**摘录**
>>

LeetCode 232：Implement Queue using Stacks


Implement the following operations of a queue using stacks.

push(x) -- Push element x to the back of queue.
pop() -- Removes the element from in front of queue.
peek() -- Get the front element.
empty() -- Return whether the queue is empty.

Notes:

You must use only standard operations of a stack -- which means only

push
 to top

,

peek/pop from top

,

size

,
and

is empty

operations are valid.
Depending on your language, stack may not be supported natively. You may simulate a stack by using a list or deque (double-ended queue), as long as you use only standard operations of a stack.
You may assume that all operations are valid (for example, no pop or peek operations will be called on an empty queue).

//题目描述:
//使用栈实现队列的下列操作：
//push(x) --将元素x加至队列尾部
//pop( ) --从队列头部移除元素
//peek( ) --获取队头元素
//empty( ) --返回队列是否为空
//注意：你只可以使用栈的标准操作，这意味着只有push to top（压栈）, peek / pop from top（取栈顶 / 弹栈顶），
//以及empty（判断是否为空）是允许的，取决于你的语言，stack可能没有被内建支持。你可以使用list（列表）或者deque（双端队列）来模拟，
//确保只使用栈的标准操作即可，你可以假设所有的操作都是有效的（例如，不会对一个空的队列执行pop或者peek操作）

//解题方法：用两个栈就可以模拟一个队列，基本思路是两次后进先出 = 先进先出，
//元素入队列总是入in栈，元素出队列如果out栈不为空直接弹出out栈头元素；
//如果out栈为空就把in栈元素出栈全部压入out栈，再弹出out栈头，这样就模拟出了一个队列。

<<

**所给记录**
>>

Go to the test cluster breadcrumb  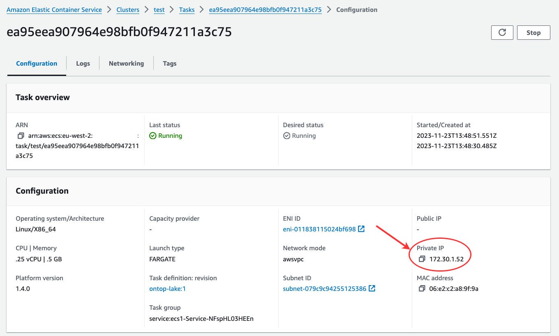159,9
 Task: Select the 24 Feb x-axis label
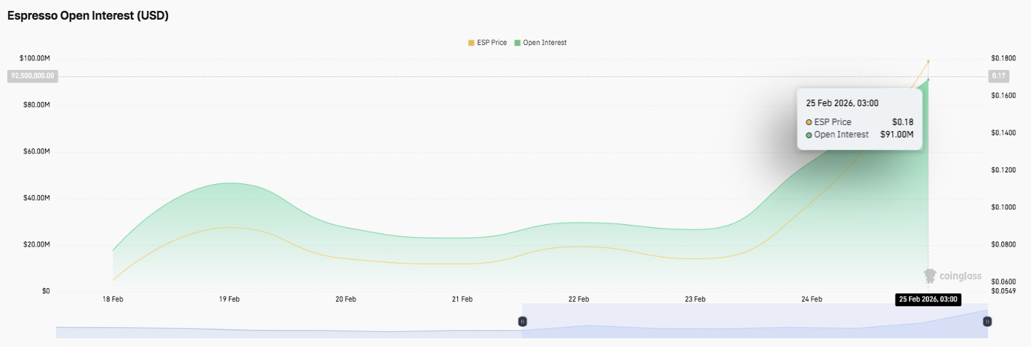[811, 299]
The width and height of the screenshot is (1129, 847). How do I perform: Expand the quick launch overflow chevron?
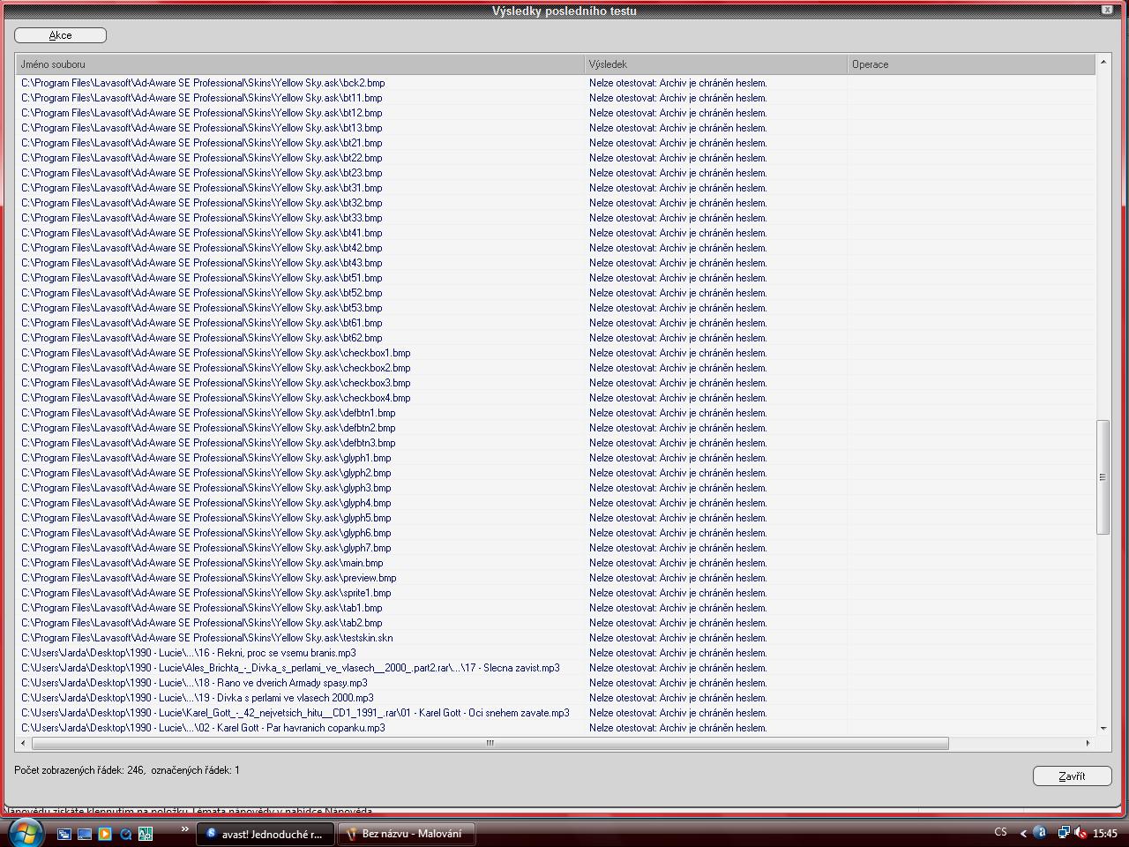[x=184, y=829]
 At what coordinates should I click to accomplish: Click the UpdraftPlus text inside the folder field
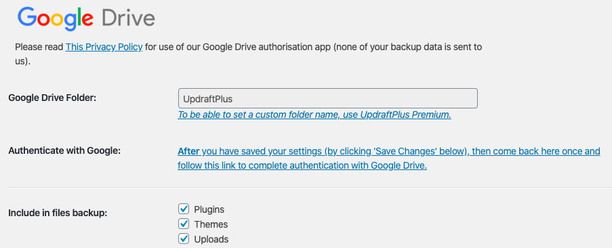click(207, 99)
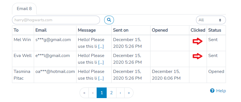Viewport: 241px width, 102px height.
Task: Jump to last page with » button
Action: (129, 93)
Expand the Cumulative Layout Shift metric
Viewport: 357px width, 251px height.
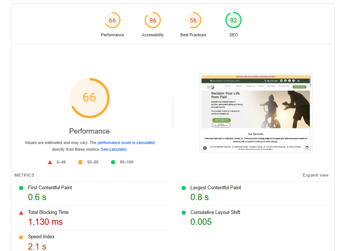point(215,212)
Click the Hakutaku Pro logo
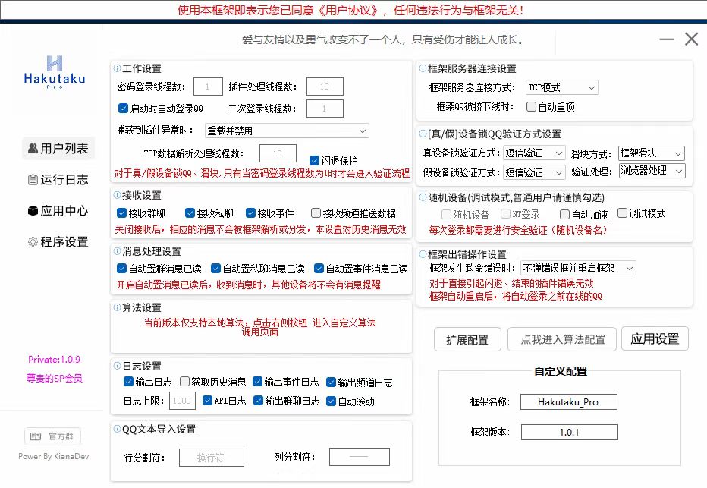The image size is (707, 488). [x=55, y=70]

<<

**题目列表**
**a.** 请把记录中从含有“Expand the Cumulative Layout Shift metric”的那一行到记录末尾（两端都包括）的各行整理成一个 Markdown 表格，列名分别为“序号”和“内容”，每行配一个序号，略去空行。答案中不要包含图片。
**b.** 请从那段用栈实现队列的题解停下的地方接着写下去。
上面的摘录与这些记录彼此无关。

**最终结果**
**a.**
| 序号 | 内容 |
|---|---|
| 1 | Expand the Cumulative Layout Shift metric |
| 2 | Viewport: 357px width, 251px height. |
| 3 | point(215,212) |
| 4 | Click the Hakutaku Pro logo |
| 5 | The image size is (707, 488). [x=55, y=70] |

**b.**
//核心就是保证每个元素出栈时都经过了in，out两个栈，这样就实现了两次后进先出=先进先出。
class Queue {
public:
	stack<int> in;
	stack<int> out;
	void move(){   //将in栈内的所有元素移动到out栈
		while (!in.empty()){
			int x = in.top();
			in.pop();
			out.push(x);
		}
	}

	// Push element x to the back of queue.
	void push(int x) {
		in.push(x);
	}

	// Removes the element from in front of queue.
	void pop(void) {
		if (out.empty()){
			move();
		}
			if (!out.empty()){
				out.pop();
			}
		}

	// Get the front element.
	int peek(void) {
		if (out.empty()){
			move();
		}
		if (!out.empty()){
			return out.top();
		}
	}

	// Return whether the queue is empty.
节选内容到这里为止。